C’était l’évidence ! La quarantaine largement dépassée, la baronne Berckhoff, dame d'honneur préférée de la duchesse Eléonore de Celle, conservait un aimable et frais visage exempt de rides, à l’exception des coins de la bouche qu’un sourire relevait souvent. Au temps de l’enfance, lorsqu’elle habitait Hambourg, elle avait été l’amie de Christine de Wrangel, la mère des jeunes Koenigsmark. Et, quand le hasard l’avait remise en face d’Aurore, une amitié spontanée s’était nouée entre elles :

- Je n’ai aucune raison de me plaindre ! fit-elle avec bonne humeur. Buvons à votre joyeux retour !

Aurore se releva pour choquer les verres. Mme Berckhoff remarqua alors le ruban d’azur et la médaille qui barraient le corsage de soie outremer garni de dentelles mousseuses, eut un haut-le-corps, regarda mieux et les sourcils relevés par la surprise articula :

- Chanoinesse ? Vous ?

- Hé oui ! A Quedlinburg !

- Mais par quel concours de circonstances ? Le mot hasard serait sans doute malvenu pour une aussi noble maison…

- Dites la volonté du prince, vous serez plus près de la vérité. Encore qu’il ait prétendu acquiescer à une demande venue de moi. En fait je crois qu’il ne savait plus trop que faire de ma personne après les naissances quasi simultanées de son fils et du mien. Il avait bien promis de m’épouser mais cela devenait difficile pour quelqu’un dont la femme accouchait et surtout pour un prétendant au trône de Pologne.

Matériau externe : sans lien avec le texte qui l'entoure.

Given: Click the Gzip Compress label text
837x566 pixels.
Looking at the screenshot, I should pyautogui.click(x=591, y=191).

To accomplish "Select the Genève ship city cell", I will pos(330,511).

- Cela je le sais et je me demande comment il va s’en tirer s’il acquiert les voix de la Diète. Elles n’iront jamais à un luthérien, un roi de Pologne se devant d’être catholique.

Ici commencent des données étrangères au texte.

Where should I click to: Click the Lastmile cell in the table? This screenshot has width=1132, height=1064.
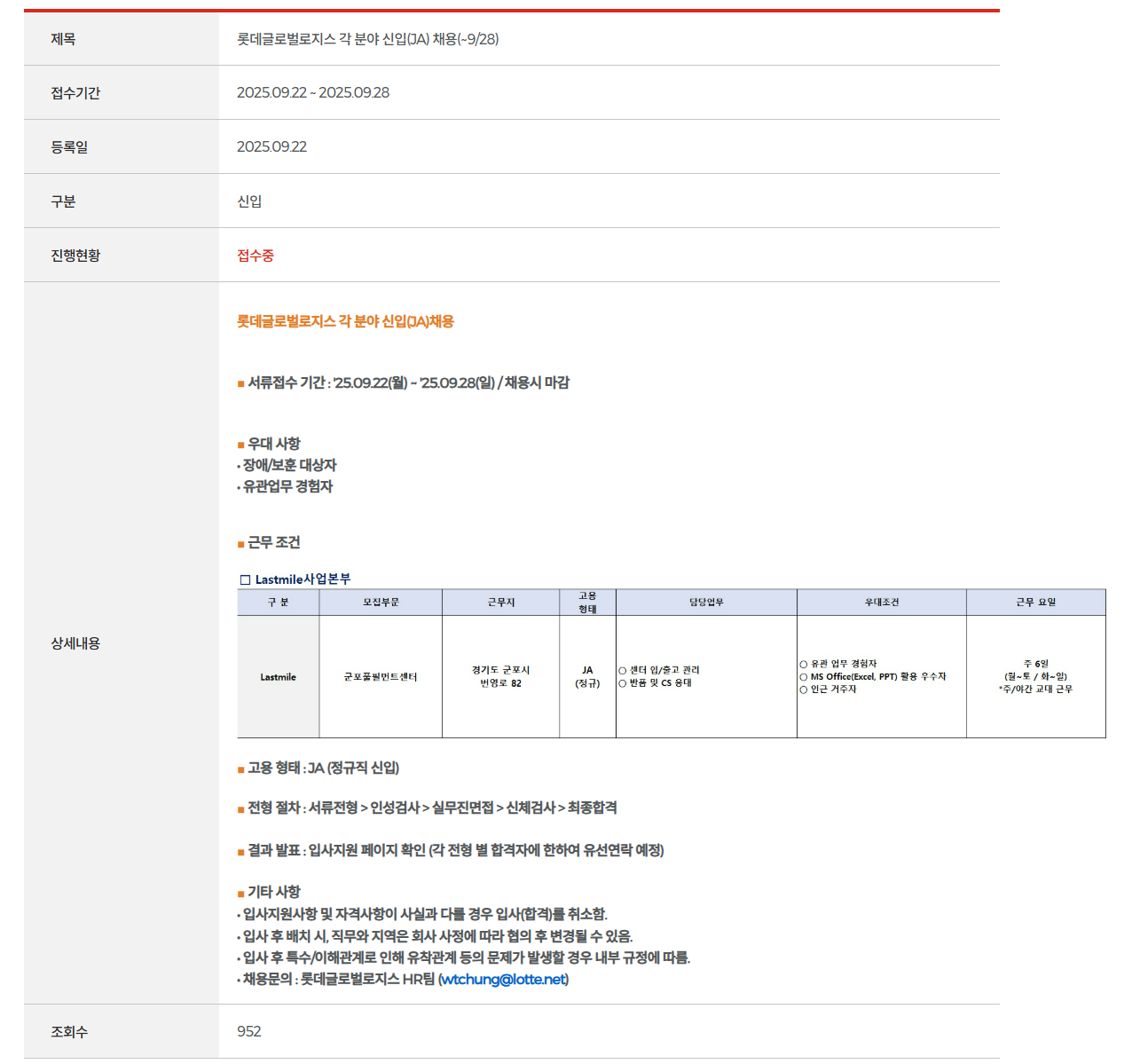278,676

Aurore vida son verre et le reposa :

- Je suppose qu’il doit en débattre avec sa conscience mais il a une telle envie d’être roi ! Quant à moi, après un moment de révolte, j’ai compris qu’entrer au chapitre de Quedlinburg était la meilleure solution. Elle préserve ma liberté beaucoup plus qu’un mariage avec un quelconque seigneur trop obéissant. Que je n’aurais pas accepté, soit dit en passant !

- Ce qui signifie, je pense, qu’il vous aime toujours.

- Je n’en sais rien. Peut-être en effet…

- Et vous ? L’aimez-vous encore ?

- Oh, c’est sans importance ! Ce qui compte aujourd'hui c’est mon fils et l’avenir que j’entends lui préparer…

On annonçait le souper. Elles se lavèrent les mains et passèrent à table. Charlotte dit les grâces et l'on attaqua en silence le potage aux quenelles qui s’accommodait mal de la conversation. Ce fut seulement quand on eût servi les filets de hareng à la crème qu’Aurore entreprit de satisfaire la curiosité de son amie mais commença par une question :

- Avez-vous eu la lettre que j’ai remise l’an passé à Nicolas d’Asfeld ?

- Une bonne et longue lettre dans laquelle vous me confiiez les débuts de votre amour et votre vie à Dresde. Vous étiez heureuse…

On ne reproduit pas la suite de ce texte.